INSERT INTO ad_minute_rollup(ad_id, minute_start, click_count, updated_at)
VALUES (?, ?, ?, ?)
ON CONFLICT (ad_id, minute_start)
DO UPDATE SET
click_count = GREATEST(ad_minute_rollup.click_count, EXCLUDED.click_count),
updated_at = GREATEST(ad_minute_rollup.updated_at, EXCLUDED.updated_at)
""";
try (PreparedStatement ps = conn.prepareStatement(sql)) {
ps.setLong(1, adId);
ps.setLong(2, minuteStart);
ps.setLong(3, count);
ps.setLong(4, updatedAt);
ps.executeUpdate();
}
}
}
Key design decisions & trade-offs
- Processing model — Chosen: Lambda (stream + nightly batch) rather than pure streaming. True exactly-once at this volume is expensive and fragile; a cheaper stream that is overwritten by a trustworthy batch gives you both freshness and correctness, at the cost of two codebases.
- Windowing clock — Chosen: Event time with a bounded watermark. Processing-time windows are simpler but double-count after recovery and under-count during lag spikes; event time with a 10-second watermark matches how advertisers actually think about 'clicks per minute'.
- Deduplication strategy — Chosen: Idempotency key at ingest plus idempotent upsert at the sink. Kafka exactly-once across job restarts is achievable but brittle. Two cheap guards — a hashed event id and a PK-based upsert — cover every realistic replay path.
- Sink database — Chosen: Columnar OLAP (ClickHouse/Pinot) over a row-oriented OLTP database. Advertiser queries are wide scans over time ranges with group-bys on ad_id and campaign_id; columnar storage with compression is 10-100x faster for those shapes and cheaper to store.
- Raw event retention — Chosen: Archive every event to cold storage for at least 30 days. The batch corrector, compliance audits, and ML training pipelines all require the raw log. Kafka retention is too short and too expensive to serve that role directly.
- Partitioning key — Chosen: Partition Kafka by ad_id.
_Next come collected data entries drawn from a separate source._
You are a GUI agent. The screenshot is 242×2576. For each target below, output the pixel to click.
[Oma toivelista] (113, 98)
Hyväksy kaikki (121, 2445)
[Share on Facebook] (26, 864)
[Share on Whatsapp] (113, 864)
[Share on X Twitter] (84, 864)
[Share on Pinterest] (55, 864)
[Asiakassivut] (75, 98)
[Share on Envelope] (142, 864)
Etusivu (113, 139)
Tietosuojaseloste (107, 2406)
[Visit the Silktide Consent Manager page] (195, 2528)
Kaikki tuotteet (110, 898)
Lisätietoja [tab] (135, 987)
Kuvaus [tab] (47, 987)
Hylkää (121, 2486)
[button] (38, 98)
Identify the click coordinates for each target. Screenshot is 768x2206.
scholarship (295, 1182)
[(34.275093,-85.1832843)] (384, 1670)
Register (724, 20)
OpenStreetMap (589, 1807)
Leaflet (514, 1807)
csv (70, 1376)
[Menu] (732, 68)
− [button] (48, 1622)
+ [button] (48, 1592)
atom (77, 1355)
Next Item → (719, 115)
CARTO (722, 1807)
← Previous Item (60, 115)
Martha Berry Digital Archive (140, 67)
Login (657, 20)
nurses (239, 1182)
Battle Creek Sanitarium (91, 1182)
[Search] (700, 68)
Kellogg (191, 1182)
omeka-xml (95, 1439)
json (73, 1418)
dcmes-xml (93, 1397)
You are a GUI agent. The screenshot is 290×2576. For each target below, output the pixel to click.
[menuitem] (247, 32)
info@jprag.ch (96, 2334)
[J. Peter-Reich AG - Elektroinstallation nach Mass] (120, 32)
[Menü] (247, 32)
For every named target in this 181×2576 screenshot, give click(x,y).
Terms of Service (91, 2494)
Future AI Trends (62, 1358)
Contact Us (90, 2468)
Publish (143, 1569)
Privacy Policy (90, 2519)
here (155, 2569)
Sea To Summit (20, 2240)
Hot ads concentrate traffic, but aggregation is per-ad so co-locating events per partition keeps state local to a single Flink task and avoids cross-partition shuffles.
Interview follow-ups
- How do you detect and quarantine bot traffic before it inflates the streaming counters?
- How do you handle a single 'celebrity' ad whose traffic exceeds one Kafka partition?
- How do you reconcile when the nightly batch disagrees with the streaming number by more than 1%?
- How do you serve the advertiser dashboard sub-second while the OLAP store is absorbing millions of writes per minute?
- How does budget enforcement avoid over-spending when it reads a counter that lags by 60 seconds?
- How do you extend this pipeline to support per-user frequency capping without exploding the state size?